The story of Peter and the Wolf is almost too simplistic to explain—and you honestly have time to hear it for yourself—but in case you are lazy and bad: Peter is a young boy who goes outside to hang out with his friend who is a bird and also there’s a cat and a duck. Everyone’s having a grand old time, even though Peter’s grandfather was like, “you don’t know if there’s gonna be a wolf outside,” which, good point. Eventually—get this—a wolf comes. The wolf eats the duck, but Peter and the bird and cat manage to trick the wolf, lasso it, and then they, along with some hunters, march it to the zoo. The moral is, uh, a little shaky. Something of a cross between “take risks” and “don’t listen to old people” which is vaguely socialist if you think about it in terms of old people meaning “the czar.” Peter is also a Pioneer, which was like the Soviet version of Boy Scouts.

Now, for whatever reason, I didn’t grow up with Peter and the Wolf—maybe it’s time to interview my parents again—but a lot of other people I know did.
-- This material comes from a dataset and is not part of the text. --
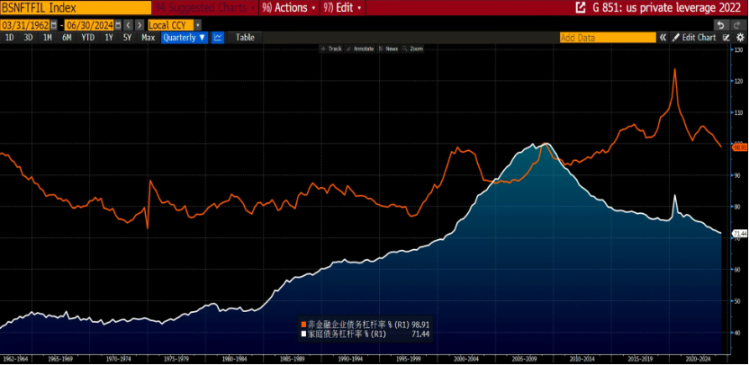Screen dimensions: 749x365
Task: Open the end date calendar picker icon
Action: point(118,25)
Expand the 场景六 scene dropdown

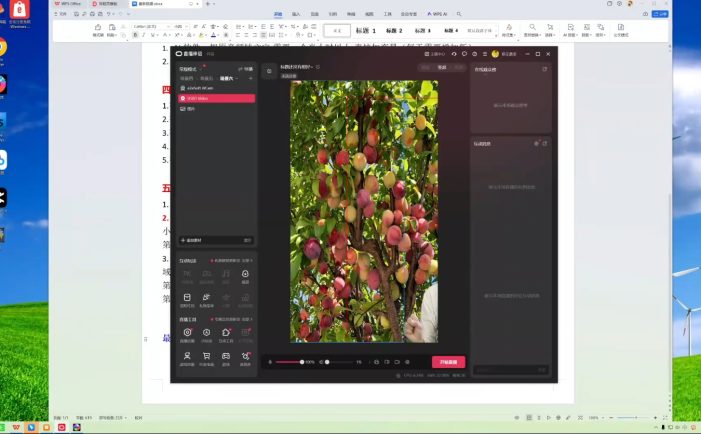coord(230,78)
My girlfriend knew the Disney version growing up. A lot of my peers seemed to have heard some version of it in school. I first heard it at a concert at Ravinia, an outdoors pavillion in the suburbs of Chicago. If I had to pick a preferred version, or at least, if I had to pick one to listen to while I write this column, it’s gotta be the David Bowie-narrated one.

But the version I’m most obsessed with these days was presented to me by a comedian and friend of mine, Luke Taylor. At a show we did together, Luke did a presentation on this, uh, extremely terrifying puppet version of Peter and the Wolf conducted by Claudio Abbado and featuring freaking STING as the narrator. This version also starts with a version of Prokofiev going to see Peter and the Wolf which, um, okay??? And the hunters are supposed to sort of be the Marx brothers???????????? This is 100% the kind of thing no child should have seen and yet it seems many, many children probably did. If you have the time in the middle of your day to watch a very scary video, please do. You’ve earned it.